Ja, die Natur selber wurde nicht mehr als die Braut Gottes verstanden, als »das Erdreich, in das die heilige Gottheit das Korn säte« (Hildegard von Bingen), auch nicht mehr als gütige, weise Weltenseele, voller Zeichen und Wunder Gottes, sondern als gefährliche Hexe, die es galt unter Kontrolle zu bringen. Es ist bezeichnend, daß sich die schlimmste Phase der Syphilis-Epidemie – zwischen 1550 und 1650 – mit dem Höhepunkt der Inquisition deckt und daß in dieser Zeitspanne auch die fundamentalen Grundsätze der modernen Experimentalwissenschaft, deren Ziel es ist, die Natur zu beherrschen, formuliert wurden.

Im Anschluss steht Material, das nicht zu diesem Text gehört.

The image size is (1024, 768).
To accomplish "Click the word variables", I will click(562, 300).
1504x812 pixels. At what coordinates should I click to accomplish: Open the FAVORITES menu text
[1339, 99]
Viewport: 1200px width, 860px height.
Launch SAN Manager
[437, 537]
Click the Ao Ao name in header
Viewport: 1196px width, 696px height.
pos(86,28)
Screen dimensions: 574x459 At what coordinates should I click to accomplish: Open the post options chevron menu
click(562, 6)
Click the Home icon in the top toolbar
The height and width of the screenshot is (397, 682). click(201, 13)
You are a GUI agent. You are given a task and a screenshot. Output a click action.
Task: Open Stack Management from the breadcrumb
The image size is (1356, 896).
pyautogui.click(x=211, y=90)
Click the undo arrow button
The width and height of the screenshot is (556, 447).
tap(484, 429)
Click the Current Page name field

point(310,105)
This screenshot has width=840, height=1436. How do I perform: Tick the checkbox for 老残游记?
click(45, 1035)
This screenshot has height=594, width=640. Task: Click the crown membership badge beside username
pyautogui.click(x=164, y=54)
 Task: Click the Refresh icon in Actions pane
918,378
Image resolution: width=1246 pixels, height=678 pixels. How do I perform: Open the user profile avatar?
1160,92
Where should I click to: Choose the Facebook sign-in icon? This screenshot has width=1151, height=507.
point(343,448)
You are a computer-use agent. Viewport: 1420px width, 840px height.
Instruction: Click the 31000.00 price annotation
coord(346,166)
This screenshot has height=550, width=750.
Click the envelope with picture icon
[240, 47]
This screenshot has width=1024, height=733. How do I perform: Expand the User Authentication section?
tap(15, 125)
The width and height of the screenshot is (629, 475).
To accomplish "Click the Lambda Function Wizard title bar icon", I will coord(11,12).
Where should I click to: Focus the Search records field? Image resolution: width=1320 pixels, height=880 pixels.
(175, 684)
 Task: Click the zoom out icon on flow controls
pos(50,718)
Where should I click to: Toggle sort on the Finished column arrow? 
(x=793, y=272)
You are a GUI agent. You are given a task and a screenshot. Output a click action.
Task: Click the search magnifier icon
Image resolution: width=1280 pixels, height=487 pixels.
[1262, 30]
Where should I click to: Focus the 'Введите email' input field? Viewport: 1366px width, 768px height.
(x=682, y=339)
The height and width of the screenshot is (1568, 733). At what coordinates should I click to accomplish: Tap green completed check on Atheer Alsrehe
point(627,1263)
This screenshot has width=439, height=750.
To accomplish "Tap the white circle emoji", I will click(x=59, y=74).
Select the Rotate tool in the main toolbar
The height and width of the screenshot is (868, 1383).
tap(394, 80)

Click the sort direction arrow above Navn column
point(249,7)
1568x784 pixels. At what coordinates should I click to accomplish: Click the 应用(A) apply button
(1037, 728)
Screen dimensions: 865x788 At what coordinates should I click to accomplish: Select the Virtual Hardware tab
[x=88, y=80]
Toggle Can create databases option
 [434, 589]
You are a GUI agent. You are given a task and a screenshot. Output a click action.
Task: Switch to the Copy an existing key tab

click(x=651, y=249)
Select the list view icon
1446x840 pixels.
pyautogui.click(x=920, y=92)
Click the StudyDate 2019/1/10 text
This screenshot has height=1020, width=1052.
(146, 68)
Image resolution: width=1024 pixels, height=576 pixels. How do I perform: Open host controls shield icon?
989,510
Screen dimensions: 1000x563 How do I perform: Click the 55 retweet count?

Der Dialog mit der Weltenseele, das Gespräch mit Pflanzen und Tieren, wie es seit der alten Steinzeit und auch im Rahmen des volkstümlichen Christentums noch immer gepflegt wurde, kam zum Erliegen. Zölibate, misogyne Priester führten in Form der Inquisition einen über mehrere Jahrhunderte dauernden Vernichtungsfeldzug gegen die Träger altüberlieferter, schamanistischer Kultur. Und dies nicht nur in Europa, sondern mit gleicher Brutalität gegen die Götzendiener und Teufelsanbeter in der Neuen Welt und anderen Kolonien.

Wir kennen sie alle, die Greuelgeschichten, die die Kirchenmänner über die »Hexen« verbreiteten, etwa, wie sie Mißernten und Seuchen erzeugen, wie sie Säuglinge schlachten, um Fett für ihre Hexensalben zu gewinnen, wie sie den Pakt mit dem Teufel schließen, indem sie ihr Blut in ein Feuer tropfen lassen, in dem Totenknochen brennen, wie sie Unzucht mit dem Widersacher treiben, sein stinkendes Hinterteil küssen. Ja, da mußte die Gesetzesmacht, die Inquisition, hart durchgreifen. Denn hier war Satan am Werk, der die göttliche Ordnung ernsthaft bedrohte. Zwar beteuerten die »Handlanger des Bösen« – meist arme Bäuerinnen, Kräutersammler und Hebammen – ihre Unschuld, aber unter Folter gestanden sie fast jedesmal. Und falls sie nicht gestanden, dann war das der doppelte Beweis der Hexerei, denn welcher normale Sterbliche hätte ohne des Teufels Hilfe die Kraft, der Folter zu widerstehen.